キートンには日本に実父・平賀太平と、高校生になる娘の百合子がいた。
普段は何かと忙しいキートンが束の間、家族と過ごすかけがえのない時間。

情緒あふれる秋の夜長で織り成す、キートン・父・娘の“家族の絆とぬくもり”のストーリーを紹介する。

ストーリー

ロイズ保険会社のオプとして、世界中を忙しく飛び回るキートン。

今日は珍しく、父の家に帰省すべく日本に来ていた。
久しぶりの日本、そして秋の情緒をしみじみと堪能している。
だが、父も娘もキートンそっちのけでバタバタと所用で駆けずり回り、放置状態のキートンはいささか面白くない。
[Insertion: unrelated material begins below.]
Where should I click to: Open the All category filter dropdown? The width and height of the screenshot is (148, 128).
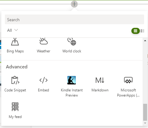12,30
実は、今回の来日の目的は、胡桃沢大学の講師の職を求めてのものだった。
もちろん、かねてから目標にしてきた考古学者としての道を歩むためである。

そして、合否結果の当日を迎える。

その夜、太平の家の居間で過ごす3人。
言葉にこそ出さないが、今晩、胡桃沢大学から連絡が来ることを家族は承知していた。

突然、電話の着信音が鳴った。
慌てて出るキートン。
だが、結果は不合格であった。

落ち込むキートンに百合子が声をかける。
「胡桃沢大学がダメだったからって、ガッカリすることないよ」
太平も慰める。
「学問はどこでも出来る。便所の中でもな…」

「どんなことがあっても、ここが家なんだからね。お父さんのこと、待ってるからね」
娘の優しい言葉に「ありがとう」と感謝するキートンだが、表情は冴えない。

そして、自らの思いを吐露した。
「でもね、私はオプの仕事ばかりやって、人生を無駄にしているような気がするんだ。今は大学に戻って研究をすべき時なのに…」

肩を落とす息子に太平は言う。
「私だって人生を無駄にしている。余計なお節介ばかりやいてな」
「だけど…私の場合は…」

リーンリーン リリリリリ…リーンリーン リリリリリ…。

庭から秋の虫たちの鳴き声が聞こえてくる。

その声を聴きながら、太平は息子にやさしく語りかけた。
「なあ、太一。こうやって人生を無駄遣いするのも…素晴らしいことじゃないか」

リーンリーン リリリリリ…。
虫たちの音色は、いつまでも秋の夜長に響いていた。


MASTERキートン 3 完全版 (本作品収録巻)

所感

キートンの家族

久々の再会だというのに、置いてけぼりをくらうキートン。
娘の百合子は顔を見せたかと思うと、友達との約束があると言って直ぐに出て行ってしまう。
父・太平に至っては、のっけから朝帰りである。
これでは、キートンがむくれるのも無理はない。

だが、百合子は友達の窮地を救うために奔走していた。
そして、太平もてっきり元来の女好きが発病したかと思いきや、今は亡き学者仲間の妻の心を癒すため、毎週のように入所施設へ慰問をしていたのである。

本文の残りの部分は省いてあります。